**ASSIGNMENT:** Give back, character for character, the line that includes "Instruction: Open the @Injunn mention link" and all lines beneath it in the data.

BEGIN RECORDS FOR THE TASK

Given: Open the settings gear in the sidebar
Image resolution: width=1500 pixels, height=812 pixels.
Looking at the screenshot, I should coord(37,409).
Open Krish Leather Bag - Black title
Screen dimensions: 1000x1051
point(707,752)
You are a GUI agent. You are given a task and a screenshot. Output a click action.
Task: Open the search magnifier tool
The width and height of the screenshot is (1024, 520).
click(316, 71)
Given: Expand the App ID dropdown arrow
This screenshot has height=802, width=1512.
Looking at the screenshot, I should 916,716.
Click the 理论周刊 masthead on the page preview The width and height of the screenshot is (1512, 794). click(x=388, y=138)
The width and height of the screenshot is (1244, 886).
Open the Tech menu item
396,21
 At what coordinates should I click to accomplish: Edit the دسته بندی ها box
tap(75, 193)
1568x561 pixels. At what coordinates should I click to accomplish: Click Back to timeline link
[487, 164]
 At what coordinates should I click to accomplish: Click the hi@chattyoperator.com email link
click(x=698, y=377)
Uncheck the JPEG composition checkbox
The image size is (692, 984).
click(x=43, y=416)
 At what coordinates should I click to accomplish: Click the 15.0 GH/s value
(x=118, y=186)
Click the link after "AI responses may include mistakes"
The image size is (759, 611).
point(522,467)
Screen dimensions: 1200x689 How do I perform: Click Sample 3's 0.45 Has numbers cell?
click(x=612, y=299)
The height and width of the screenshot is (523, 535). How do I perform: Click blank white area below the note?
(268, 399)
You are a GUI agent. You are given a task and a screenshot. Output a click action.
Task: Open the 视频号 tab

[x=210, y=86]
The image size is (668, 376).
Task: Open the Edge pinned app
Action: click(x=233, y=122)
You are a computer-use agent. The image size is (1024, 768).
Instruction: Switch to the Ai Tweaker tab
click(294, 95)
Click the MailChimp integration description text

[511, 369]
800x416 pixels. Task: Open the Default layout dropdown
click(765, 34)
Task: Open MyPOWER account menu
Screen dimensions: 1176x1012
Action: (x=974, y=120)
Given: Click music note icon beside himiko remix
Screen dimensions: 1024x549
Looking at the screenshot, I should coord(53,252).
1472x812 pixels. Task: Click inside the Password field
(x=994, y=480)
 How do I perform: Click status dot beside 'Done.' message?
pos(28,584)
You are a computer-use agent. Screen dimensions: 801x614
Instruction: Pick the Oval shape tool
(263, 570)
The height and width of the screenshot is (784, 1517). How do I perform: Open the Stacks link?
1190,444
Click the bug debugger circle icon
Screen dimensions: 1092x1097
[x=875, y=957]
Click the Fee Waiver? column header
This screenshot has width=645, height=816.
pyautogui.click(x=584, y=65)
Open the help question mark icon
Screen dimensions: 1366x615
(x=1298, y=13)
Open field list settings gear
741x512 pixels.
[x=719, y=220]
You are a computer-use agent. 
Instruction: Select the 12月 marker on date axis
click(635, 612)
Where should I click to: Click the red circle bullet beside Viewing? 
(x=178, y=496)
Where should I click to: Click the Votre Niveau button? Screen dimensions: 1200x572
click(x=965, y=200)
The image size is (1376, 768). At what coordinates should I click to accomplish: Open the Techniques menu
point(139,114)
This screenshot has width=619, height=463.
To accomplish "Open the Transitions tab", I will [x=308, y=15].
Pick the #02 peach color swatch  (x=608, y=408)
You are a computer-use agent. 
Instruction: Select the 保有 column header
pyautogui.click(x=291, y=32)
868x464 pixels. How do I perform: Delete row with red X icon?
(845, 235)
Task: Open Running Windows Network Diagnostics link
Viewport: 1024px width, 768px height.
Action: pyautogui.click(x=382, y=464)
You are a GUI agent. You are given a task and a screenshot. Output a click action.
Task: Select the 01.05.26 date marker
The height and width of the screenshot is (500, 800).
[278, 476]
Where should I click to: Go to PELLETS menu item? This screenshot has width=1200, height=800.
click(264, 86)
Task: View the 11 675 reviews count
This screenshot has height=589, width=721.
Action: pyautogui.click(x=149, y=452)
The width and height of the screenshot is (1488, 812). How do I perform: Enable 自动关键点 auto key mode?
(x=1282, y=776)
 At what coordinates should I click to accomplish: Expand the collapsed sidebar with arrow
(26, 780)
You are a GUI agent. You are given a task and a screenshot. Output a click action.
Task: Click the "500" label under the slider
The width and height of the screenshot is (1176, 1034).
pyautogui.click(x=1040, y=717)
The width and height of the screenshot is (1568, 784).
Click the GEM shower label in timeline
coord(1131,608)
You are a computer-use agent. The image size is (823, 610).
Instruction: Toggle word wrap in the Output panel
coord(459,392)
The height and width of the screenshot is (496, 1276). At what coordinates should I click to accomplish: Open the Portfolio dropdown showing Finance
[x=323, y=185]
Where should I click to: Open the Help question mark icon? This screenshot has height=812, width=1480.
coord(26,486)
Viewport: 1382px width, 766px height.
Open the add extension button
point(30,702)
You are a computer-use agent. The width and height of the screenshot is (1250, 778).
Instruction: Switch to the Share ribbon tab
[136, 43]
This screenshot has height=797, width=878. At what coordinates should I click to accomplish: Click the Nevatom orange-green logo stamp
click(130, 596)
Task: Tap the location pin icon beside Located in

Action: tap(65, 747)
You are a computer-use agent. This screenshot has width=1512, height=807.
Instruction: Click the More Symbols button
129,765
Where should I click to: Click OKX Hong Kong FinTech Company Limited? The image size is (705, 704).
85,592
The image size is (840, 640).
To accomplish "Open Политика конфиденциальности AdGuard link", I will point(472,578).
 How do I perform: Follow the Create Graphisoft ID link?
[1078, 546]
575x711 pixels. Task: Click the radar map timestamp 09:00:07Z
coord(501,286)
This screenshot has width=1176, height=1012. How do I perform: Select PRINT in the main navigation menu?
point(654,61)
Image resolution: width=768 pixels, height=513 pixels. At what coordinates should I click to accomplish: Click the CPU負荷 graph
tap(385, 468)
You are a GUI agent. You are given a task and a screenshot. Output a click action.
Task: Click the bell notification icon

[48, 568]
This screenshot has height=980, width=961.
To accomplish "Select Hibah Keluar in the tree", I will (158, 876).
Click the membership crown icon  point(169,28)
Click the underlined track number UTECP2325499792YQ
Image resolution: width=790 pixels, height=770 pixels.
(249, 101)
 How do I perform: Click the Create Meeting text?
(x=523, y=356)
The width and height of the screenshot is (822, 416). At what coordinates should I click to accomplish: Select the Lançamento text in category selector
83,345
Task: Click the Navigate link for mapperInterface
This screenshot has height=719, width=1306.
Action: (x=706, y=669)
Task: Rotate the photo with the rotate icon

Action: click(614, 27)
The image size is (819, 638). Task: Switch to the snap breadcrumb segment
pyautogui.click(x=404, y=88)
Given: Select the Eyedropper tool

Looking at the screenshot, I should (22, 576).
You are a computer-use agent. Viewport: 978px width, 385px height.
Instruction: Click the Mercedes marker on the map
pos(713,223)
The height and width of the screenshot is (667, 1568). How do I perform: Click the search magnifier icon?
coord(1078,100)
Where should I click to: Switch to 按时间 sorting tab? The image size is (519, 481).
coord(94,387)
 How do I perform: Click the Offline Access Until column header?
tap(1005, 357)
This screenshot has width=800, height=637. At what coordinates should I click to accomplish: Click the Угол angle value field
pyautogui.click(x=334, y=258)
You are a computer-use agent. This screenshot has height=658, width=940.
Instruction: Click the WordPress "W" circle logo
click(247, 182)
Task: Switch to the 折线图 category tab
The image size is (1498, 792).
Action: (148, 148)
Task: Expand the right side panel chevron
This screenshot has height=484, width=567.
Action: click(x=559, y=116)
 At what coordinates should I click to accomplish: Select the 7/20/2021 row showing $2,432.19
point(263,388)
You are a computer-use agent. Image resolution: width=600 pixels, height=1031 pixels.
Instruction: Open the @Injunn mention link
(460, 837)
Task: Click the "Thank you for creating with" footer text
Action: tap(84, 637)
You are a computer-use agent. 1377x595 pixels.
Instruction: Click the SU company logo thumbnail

END RECORDS FOR THE TASK

**RESULT FOR THIS EXERCISE:**
Instruction: Open the @Injunn mention link
(460, 837)
Task: Click the "Thank you for creating with" footer text
Action: tap(84, 637)
You are a computer-use agent. 1377x595 pixels.
Instruction: Click the SU company logo thumbnail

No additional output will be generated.